Facts about the Berlin Wall

Archival footage from the history of the legendary Berlin Wall, the beginning of the construction of which was started August 13, 1961. Read and look further.

Aerial view of a divided Berlin, overlooking the Church of St. Thomas in the western part of the city the Berlin Wall in the East in 1981.





During its existence from 1961 to 1989 Wall stopped almost all emigration and separated East Germany from the West more than a quarter century. In this image, the police in West Berlin is behind barbed wire in a large concrete wall at the Brandenburg Gate 23 November 1961. The Communists had just smashed screen, closes the wall. In the picture you can see how the material used for the construction of the wall, loaded on the other side of the concrete barrier.



Before the erection of the walls 3, 5 million people in East Germany escaped the restrictions on emigration and escaped into West Germany, across the border between East and West Berlin. While in West Berlin was a real economic boom, part of which would be the residents of East Berlin. In the photo people get on the bus to look for the newly built Berlin Wall.

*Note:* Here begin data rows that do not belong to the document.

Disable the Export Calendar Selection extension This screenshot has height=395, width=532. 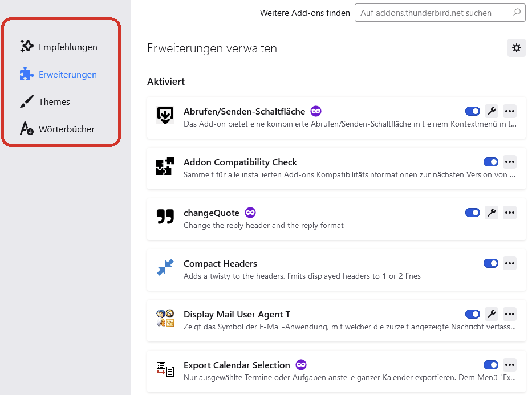(x=490, y=365)
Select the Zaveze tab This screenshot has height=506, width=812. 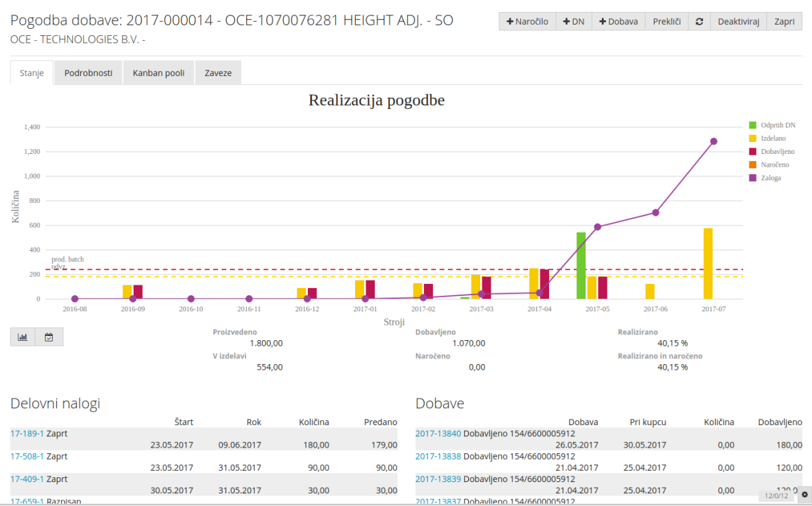pos(218,72)
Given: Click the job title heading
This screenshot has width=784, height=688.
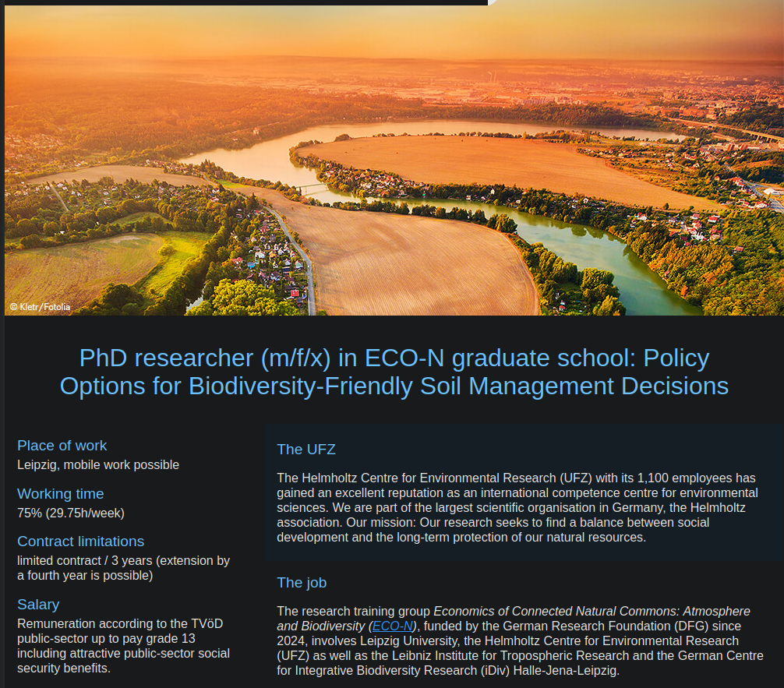Looking at the screenshot, I should (x=394, y=372).
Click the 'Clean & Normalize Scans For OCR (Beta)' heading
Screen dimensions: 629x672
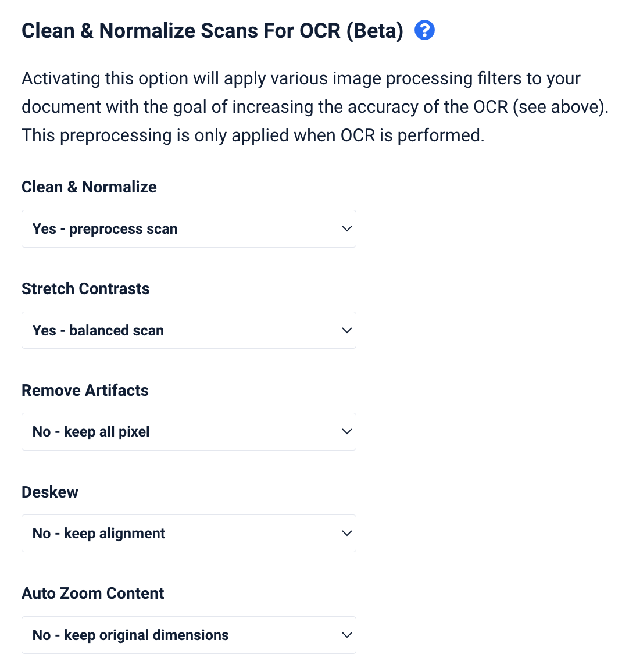[x=213, y=31]
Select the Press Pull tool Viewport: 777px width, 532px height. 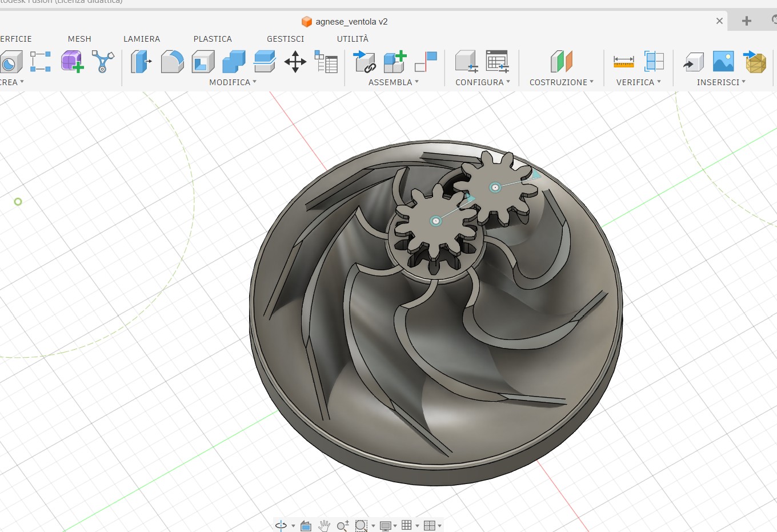pos(141,62)
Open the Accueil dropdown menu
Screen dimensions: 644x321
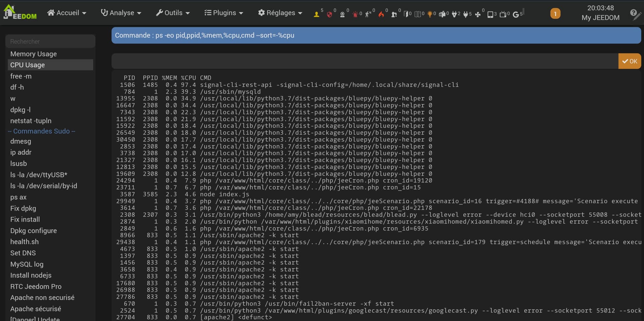click(66, 13)
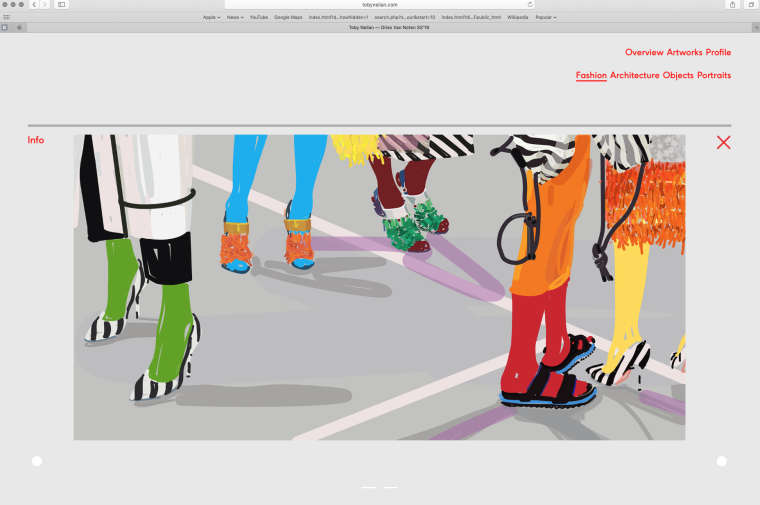Go to previous image with left white dot
Screen dimensions: 760x505
37,461
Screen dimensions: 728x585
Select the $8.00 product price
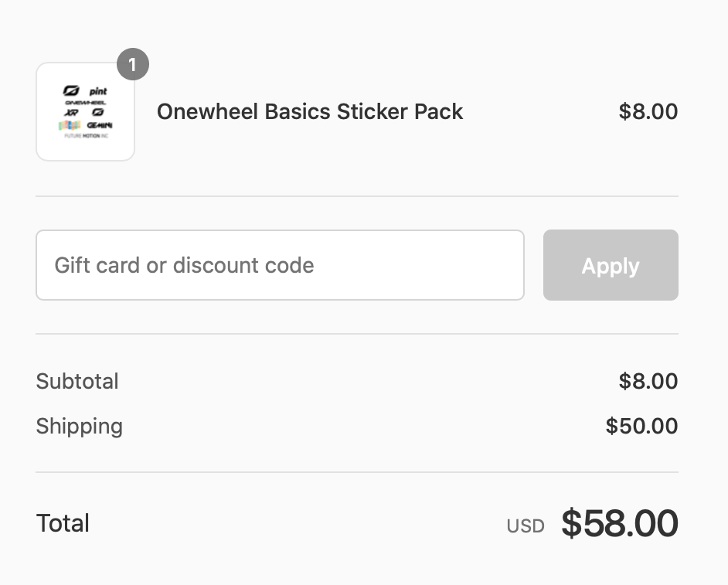point(648,111)
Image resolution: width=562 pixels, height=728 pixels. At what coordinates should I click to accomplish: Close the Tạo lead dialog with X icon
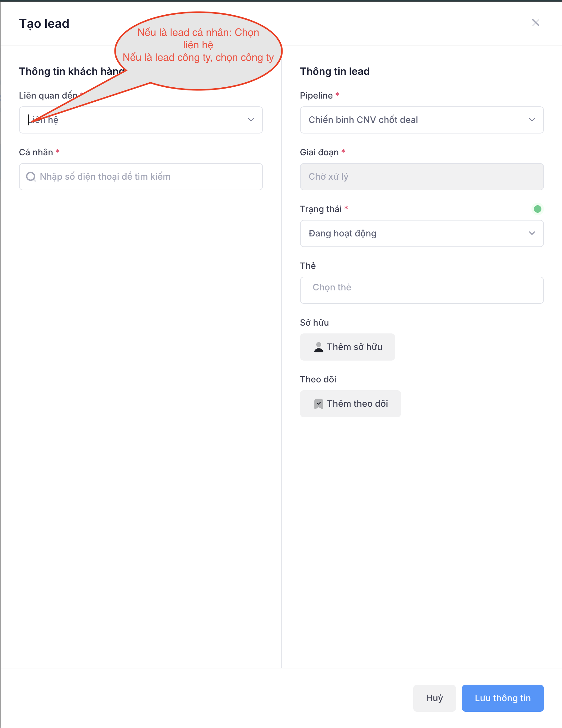point(535,23)
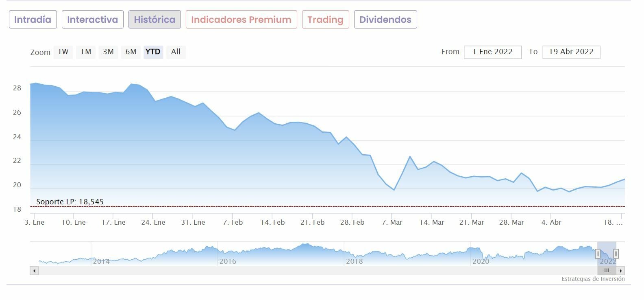Select the Histórica tab
The height and width of the screenshot is (300, 644).
click(x=154, y=20)
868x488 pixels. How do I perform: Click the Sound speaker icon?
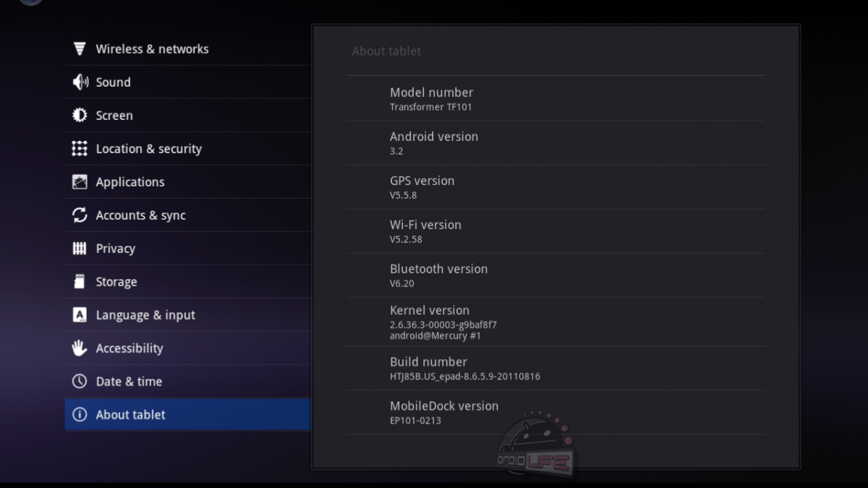tap(80, 82)
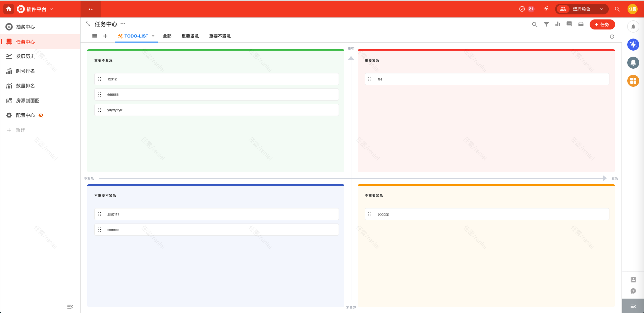Switch to the 重要紧急 tab
The image size is (644, 313).
(190, 36)
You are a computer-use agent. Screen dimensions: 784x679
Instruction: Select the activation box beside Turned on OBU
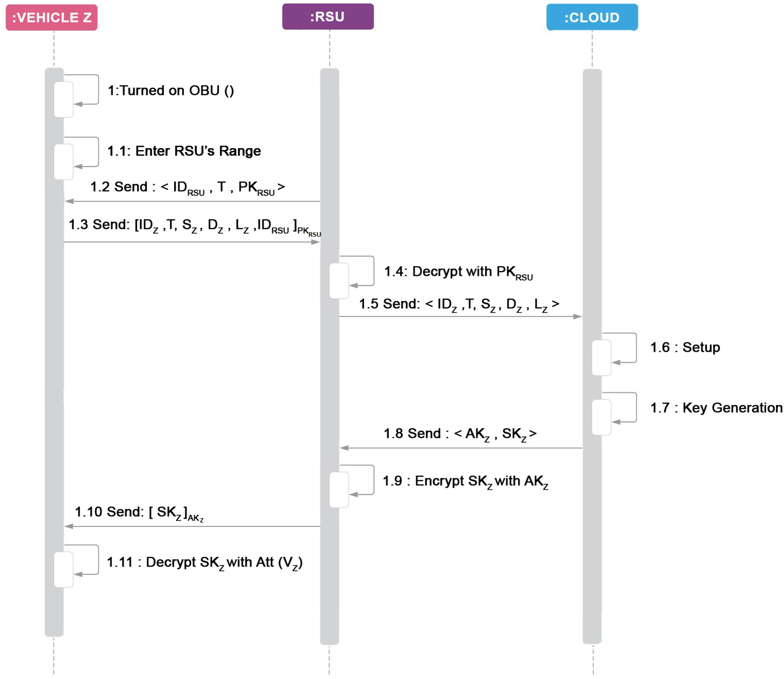point(64,99)
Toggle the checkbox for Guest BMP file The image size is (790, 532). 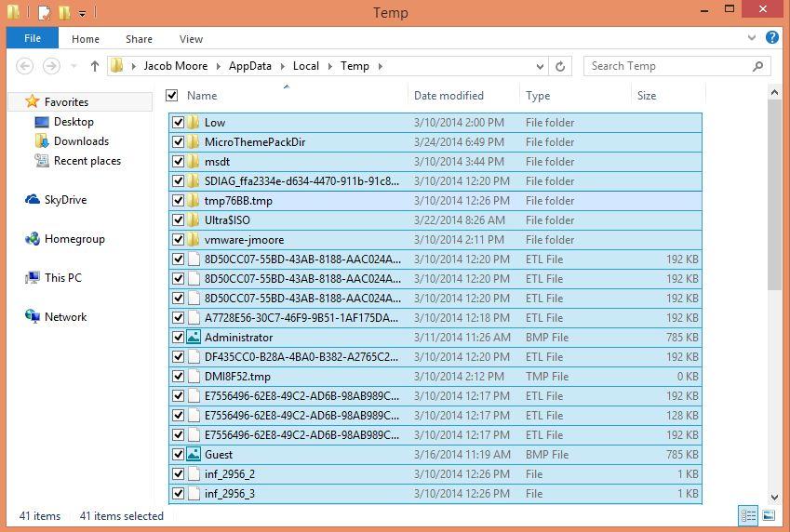click(x=179, y=455)
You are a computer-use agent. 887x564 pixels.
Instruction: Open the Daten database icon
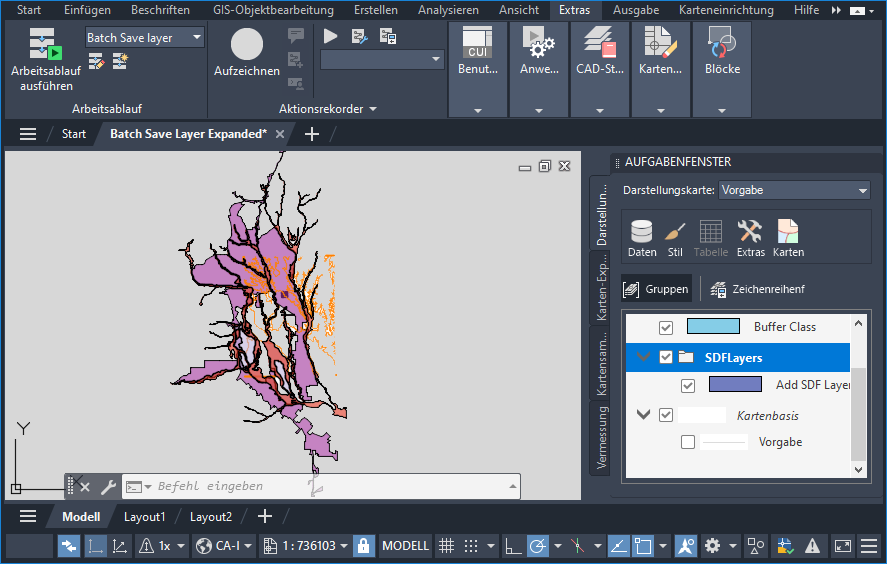pos(642,233)
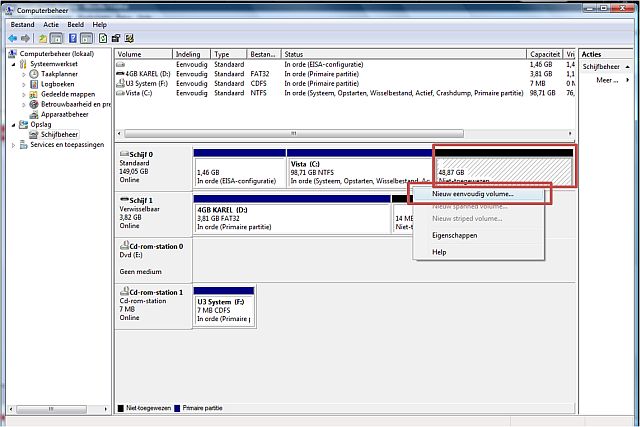Expand Services en toepassingen node
Image resolution: width=640 pixels, height=427 pixels.
pyautogui.click(x=13, y=145)
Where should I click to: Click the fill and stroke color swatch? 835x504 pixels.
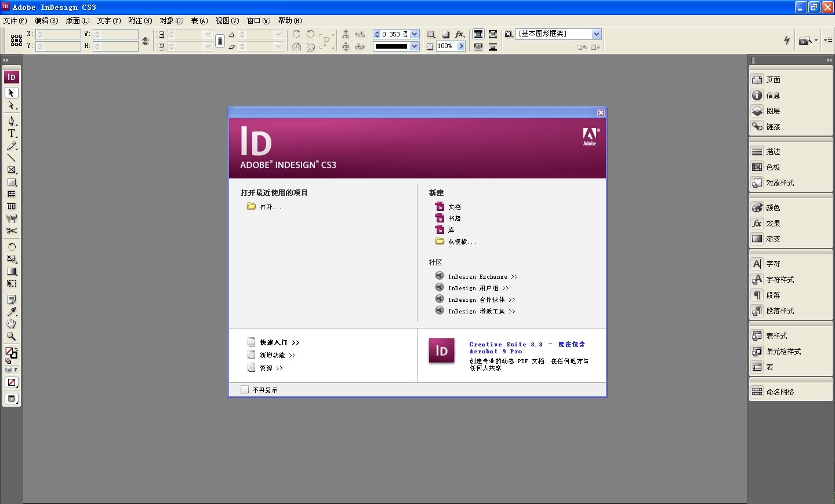click(10, 352)
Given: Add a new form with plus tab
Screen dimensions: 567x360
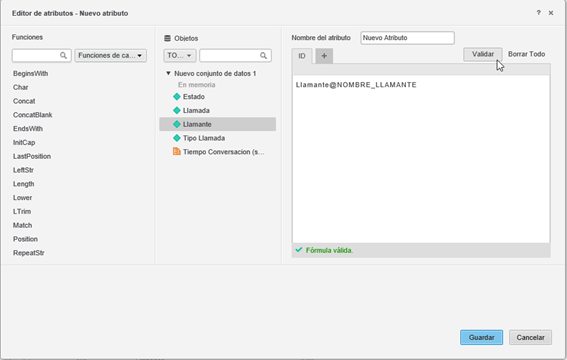Looking at the screenshot, I should [324, 56].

Due to the closure of the east-west border in Berlin a large number of East Germans could no longer travel or emigrate to West Germany. Many families were separated; East Berliners who worked in the western part, were cut off from their work places, and the people of West Berlin became isolated on hostile ground. Two girls on the streets of West Germany talk to their grandparents in the house in the eastern zone, separated barricade of barbed wire, August 14, 1961.



After the erection of walls around 5,000 people attempted to escape. As a result, died from 98 to 200 people. In this photo of a dying Peter Fechter carry soldiers Border Service of East Germany, who shot him when he tried to escape to the West 17 August 1962. Two former Border Guard soldiers accused of murder. Fechter 50 minutes spent on neutral territory, after which he was taken to the hospital, where he died.



American soldiers in a jeep equipped with a machine gun, while patrolling the Berlin Wall along the River Spree in Kreuzberg, Berlin, circa 1981..



In this photo you can see the 1981 segment of "deadly strip" between the inner and outer parts of the Berlin Wall. On the segment used guards, spotlights, hedgehogs and more than 100 km of electric wires to isolate East Berlin from the west.



A completely different scene at the Berlin Wall on November 9, 1989, when the East German government announced after weeks of uprisings that all GDR citizens could visit West Germany and West Berlin. The crowd celebrates the fall of the Berlin Wall.



Women from East Germany crying with joy, crossing the border in the west to the checkpoint Charlie on the night of November 9, 1989, during the fall of the Berlin Wall.



Demonstrators on the western side of the Berlin Wall are trying to tear down part of the wall near the Brandenburg Gate, 11 November 1989.



Border Service of East Germany used water cannon to disperse the inhabitants of West Berlin, near the Brandenburg Gate in Berlin November 11, 1989. Residents of the western part of trying to tear down the wall.



Soldiers of the Border Service of East Germany stand at the open part of the Berlin Wall, which the protesters are trying to take down at the Brandenburg Gate 11 November 1989.



Soldiers of the East German border guard at Ostpreussendamm the morning of 14 November 1989, where the workers of East Germany set pass through the wall. Hundreds of East Berliners flooded through the gates in the western part of the divided city.



A resident of West Berlin, trying to break the Berlin Wall with a hammer near the square Potsdamer 12 November 1989.



Border Guard soldiers in East Germany distributes the barbed wire, which he cut with the Berlin Wall aisle Ostpreussendamm in Berlin November 14, 1989.



The young East Berliners shout for joy, running through the passage into West Berlin at the Brandenburg Gate 23 December 1989. Then the new government of East Germany has promised to fully open the gate for Christmas.



Employee Steven Rogers of Oakland. California, talking with the soldier Border Service of East Germany Mike Staapsom that peeps out of the hole in the eastern part of the Berlin Wall 26 March 1990.